LOUISVILLE, Ky. (AP) — She is a clotheshorse without the clothes: Rachel Alexandra has posed for a photo spread in Vogue.

Pictures of the Preakness-winning filly were shot Friday by fashion photographer Steven Klein for the magazine's August issue.

Rachel Alexandra had to be awakened in her stall when it was time for her star turn.

"Done photo shoots before, but first one for Vogue," said Scott Blasi, assistant to trainer Steve Asmussen who held the shank on the filly during the session.

The magazine spread grew out of a trip to the Preakness by Vogue editor Anna Wintour.

"She was there at the Preakness and was inspired, like so many other women were," said Caroline Shaw, a spokeswoman for Jess Jackson, the filly's majority owner.

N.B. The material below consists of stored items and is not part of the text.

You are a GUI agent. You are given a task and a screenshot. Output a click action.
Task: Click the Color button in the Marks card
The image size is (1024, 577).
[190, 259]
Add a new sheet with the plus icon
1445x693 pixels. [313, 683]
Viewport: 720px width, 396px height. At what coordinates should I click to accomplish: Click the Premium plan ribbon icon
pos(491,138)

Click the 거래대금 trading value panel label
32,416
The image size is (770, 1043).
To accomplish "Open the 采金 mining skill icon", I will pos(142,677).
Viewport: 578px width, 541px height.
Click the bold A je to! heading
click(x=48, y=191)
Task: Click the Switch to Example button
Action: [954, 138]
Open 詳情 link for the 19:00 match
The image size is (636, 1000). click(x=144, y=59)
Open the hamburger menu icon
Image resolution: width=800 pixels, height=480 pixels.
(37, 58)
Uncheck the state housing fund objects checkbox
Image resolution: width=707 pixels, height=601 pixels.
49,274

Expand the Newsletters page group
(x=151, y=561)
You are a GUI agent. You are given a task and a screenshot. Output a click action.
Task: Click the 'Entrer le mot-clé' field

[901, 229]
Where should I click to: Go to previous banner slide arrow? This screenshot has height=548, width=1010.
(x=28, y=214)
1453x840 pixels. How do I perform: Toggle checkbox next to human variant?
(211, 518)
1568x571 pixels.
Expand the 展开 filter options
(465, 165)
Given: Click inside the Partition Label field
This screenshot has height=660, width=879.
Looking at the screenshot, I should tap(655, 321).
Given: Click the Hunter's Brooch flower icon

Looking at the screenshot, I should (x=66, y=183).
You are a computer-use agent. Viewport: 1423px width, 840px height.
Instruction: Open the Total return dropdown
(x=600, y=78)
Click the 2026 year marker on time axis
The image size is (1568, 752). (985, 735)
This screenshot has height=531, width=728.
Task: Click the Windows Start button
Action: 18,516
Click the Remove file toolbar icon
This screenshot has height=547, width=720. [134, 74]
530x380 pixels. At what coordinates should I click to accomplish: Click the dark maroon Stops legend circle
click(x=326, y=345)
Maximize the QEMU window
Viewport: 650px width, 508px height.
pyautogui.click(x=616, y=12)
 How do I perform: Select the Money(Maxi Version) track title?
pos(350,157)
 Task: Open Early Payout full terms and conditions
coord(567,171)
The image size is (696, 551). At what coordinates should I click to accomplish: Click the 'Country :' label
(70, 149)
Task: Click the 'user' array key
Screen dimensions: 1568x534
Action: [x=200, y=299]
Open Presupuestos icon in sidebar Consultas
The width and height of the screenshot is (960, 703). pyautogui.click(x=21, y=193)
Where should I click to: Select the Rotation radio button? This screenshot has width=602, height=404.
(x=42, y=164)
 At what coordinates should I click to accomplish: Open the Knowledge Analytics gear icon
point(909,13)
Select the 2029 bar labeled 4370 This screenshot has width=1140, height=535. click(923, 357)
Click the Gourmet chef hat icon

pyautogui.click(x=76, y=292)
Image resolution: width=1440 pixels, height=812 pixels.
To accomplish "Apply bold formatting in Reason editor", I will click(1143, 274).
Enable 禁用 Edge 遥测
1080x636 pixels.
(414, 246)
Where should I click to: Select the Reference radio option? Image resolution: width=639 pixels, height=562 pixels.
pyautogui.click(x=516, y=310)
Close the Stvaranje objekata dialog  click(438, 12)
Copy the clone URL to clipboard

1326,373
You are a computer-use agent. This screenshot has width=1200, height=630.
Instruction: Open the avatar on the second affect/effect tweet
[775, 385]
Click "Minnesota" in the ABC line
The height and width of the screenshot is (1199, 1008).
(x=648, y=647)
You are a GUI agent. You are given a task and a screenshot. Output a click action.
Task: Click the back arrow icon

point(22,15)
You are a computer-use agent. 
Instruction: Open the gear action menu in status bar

Among those looking on was Barbara Banke, Jackson's wife.

There was no star treatment for Mine That Bird. The Kentucky Derby winner and Preakness runner-up quietly galloped twice around the Churchill Downs track.

On Friday, it was decided Rachel Alexandra will not run in the June 6 Belmont Stakes. Co-owner Jess Jackson said the filly deserves a vacation. Mine That Bird is scheduled for his final workout Monday before the final leg of the Triple Crown.